My 8N does the exact same thing. I'm positive that the tank's vent is plugged. It's not an uncommon problem. Instead of removing the tank and clearing the vent, while I'm mowing, every half hour or so, I reach over the steering wheel, open the gas tank hatch and unscrew the gas cap & retighten. This allows the tank to replenish a fresh supply of atmospheric pressure. Without the tank being vented a vacuum is created inside the tank which greatly reduces fuel flow.

Try mowing again and well before the time it usually begins to stumble. loosen the cap for a second.

I've found that if I allow the tractor to die, from lack of fuel, it requires bleeding the line to the carb or it's a long crank time
 
It has a vented gas cap and the vent seems to be working on the cap (I can suck air through it).
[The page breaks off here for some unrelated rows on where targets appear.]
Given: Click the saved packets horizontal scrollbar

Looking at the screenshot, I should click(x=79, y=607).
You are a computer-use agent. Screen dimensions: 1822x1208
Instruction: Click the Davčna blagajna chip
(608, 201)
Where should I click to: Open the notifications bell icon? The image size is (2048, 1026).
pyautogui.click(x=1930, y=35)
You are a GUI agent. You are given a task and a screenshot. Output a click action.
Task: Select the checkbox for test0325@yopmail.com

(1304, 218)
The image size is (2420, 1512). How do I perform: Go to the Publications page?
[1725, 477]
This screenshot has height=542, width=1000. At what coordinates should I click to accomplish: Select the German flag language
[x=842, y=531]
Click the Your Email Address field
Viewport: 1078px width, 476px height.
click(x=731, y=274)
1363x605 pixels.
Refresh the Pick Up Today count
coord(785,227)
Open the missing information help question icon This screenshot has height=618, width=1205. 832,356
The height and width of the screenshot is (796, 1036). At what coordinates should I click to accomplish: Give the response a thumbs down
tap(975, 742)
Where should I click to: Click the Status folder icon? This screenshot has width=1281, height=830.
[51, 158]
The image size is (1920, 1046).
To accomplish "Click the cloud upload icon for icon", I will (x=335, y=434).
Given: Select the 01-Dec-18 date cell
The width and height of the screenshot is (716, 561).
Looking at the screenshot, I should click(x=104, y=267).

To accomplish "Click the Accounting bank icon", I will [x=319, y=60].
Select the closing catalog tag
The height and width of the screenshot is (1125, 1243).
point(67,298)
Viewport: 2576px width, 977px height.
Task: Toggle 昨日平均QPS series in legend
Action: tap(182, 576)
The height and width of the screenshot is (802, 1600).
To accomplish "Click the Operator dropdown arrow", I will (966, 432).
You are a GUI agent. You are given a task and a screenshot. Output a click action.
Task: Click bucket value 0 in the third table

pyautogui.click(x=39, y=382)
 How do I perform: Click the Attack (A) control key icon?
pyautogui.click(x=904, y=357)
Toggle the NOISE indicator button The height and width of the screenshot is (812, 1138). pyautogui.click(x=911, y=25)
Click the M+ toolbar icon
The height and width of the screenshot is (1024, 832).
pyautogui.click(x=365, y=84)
I've also tried it with the cap off when it's acting up with no change.
 
Have you checked for a good strong spark, one that can jump a 1/4 inch or more when it's acting up? You said you have another tractor, is it a 12 volt no resister so you could swap coils? Condensers don't cost much, I would try that too. Have you tried bypassing the ignition switch with a jumper wire?
 

You state that you "checked for good fuel flow at carb" this imlies that you found it to be good. What is good flow to you?
 
I haven't checked the spark while it's acting up, but that's a good idea. It just may be difficult since it will barely idle when it's acting up, but I'll give that a try. I'll probably also pickup a condenser. My other tractor is an older IH diesel so no coil to swap, but I can pick one up for testing. I also haven't tried jumping the ignition switch, but that will be easy enough to try. I'm using a heavy duty toggle switch rather than a key. Thanks for the advice.
 
Clark, it doesn't have to be running to check for a good spark. Before it has time to cool off, pull the coil wire out of the distributor and hold that close to the a ground and with the switch on turn it over. We aren't looking for one bad plug or plug wire, but a weak spark. I.M.H.O. I would think that a fuel delivery problem would show up long before an hour.
 

Clark, what Jim means, I believe, by turn it over is to crank the motor with the starter. There is a situation that has come up here many times where it takes considerable time for a fuel flow problem to have its effect. That is where there is a lot of crud in the bottom of the tank which gets put into motion when the tractor is in use. The screen inside the tank is more than 2 inches tall, and it can take awhile for enough debris to be drawn to the screen to block it. Shut the tractor off and most of it falls away, and the tractor will start and run again.
 
Showcrop, good point, but I believe that screen only comes into play when the shutoff valve is fully open (reserve mode). Please correct me if I'm wrong about that.
 
(quoted from post at 10:39:30 10/08/19) Showcrop, good point, but I believe that screen only comes into play when the shutoff valve is fully open (reserve mode). Please correct me if I'm wrong about that.

Jim, it depends on how much crud is in the tank.